_WRITTEN INSTRUCTION_.
Please return the records between the line holding "You are a computer-use" and the line holding "Instruction: Choose 600,00", inclusive, exactly as they appear.

_STORED ROWS_.

"""

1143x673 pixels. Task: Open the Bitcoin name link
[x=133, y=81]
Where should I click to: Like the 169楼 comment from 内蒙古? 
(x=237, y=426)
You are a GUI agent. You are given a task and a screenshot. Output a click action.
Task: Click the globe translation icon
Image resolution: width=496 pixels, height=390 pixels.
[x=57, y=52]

"""
"""

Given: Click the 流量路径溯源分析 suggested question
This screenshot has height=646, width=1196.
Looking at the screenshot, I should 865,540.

"""
"""

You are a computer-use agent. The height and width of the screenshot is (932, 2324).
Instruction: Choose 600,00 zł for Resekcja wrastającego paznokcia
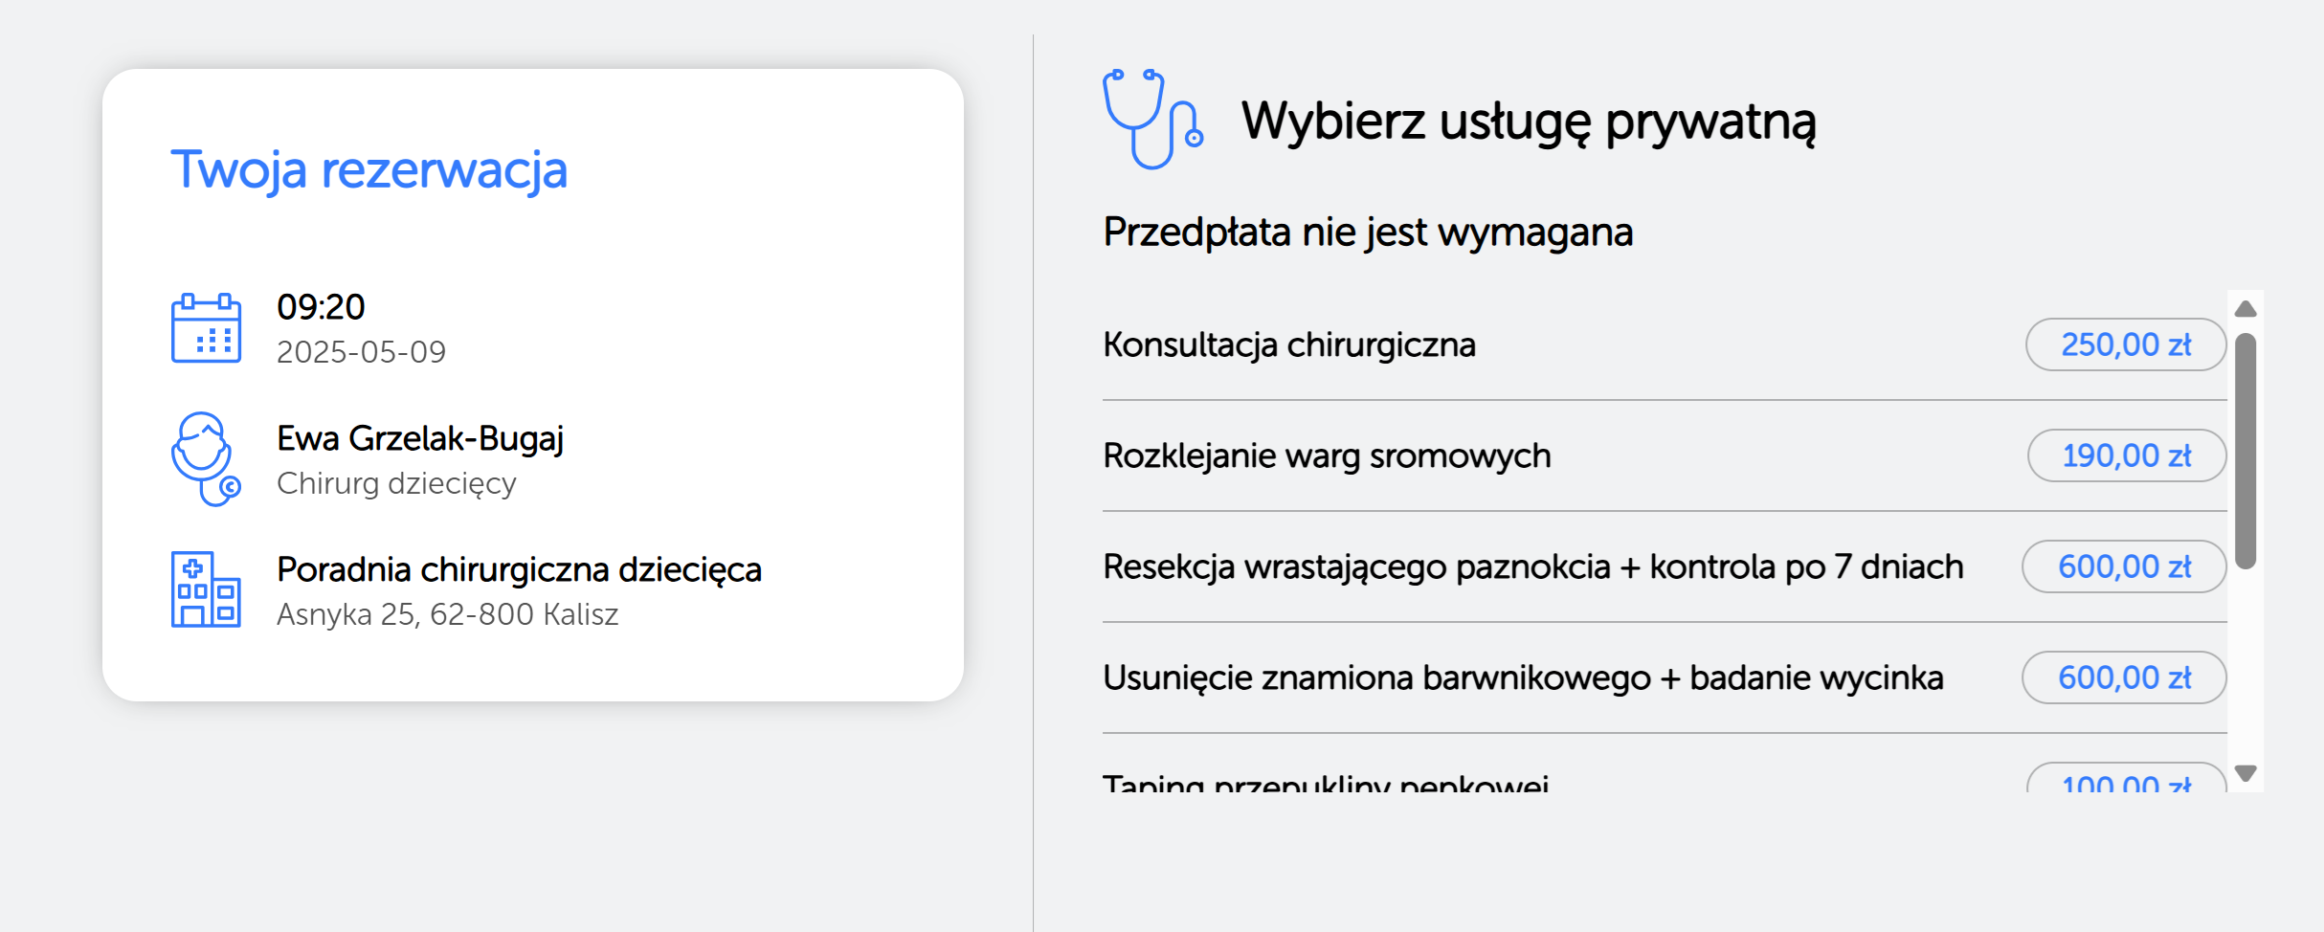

"""

_THE SOLUTION_.
You are a computer-use agent. The height and width of the screenshot is (932, 2324).
Instruction: Choose 600,00 zł for Resekcja wrastającego paznokcia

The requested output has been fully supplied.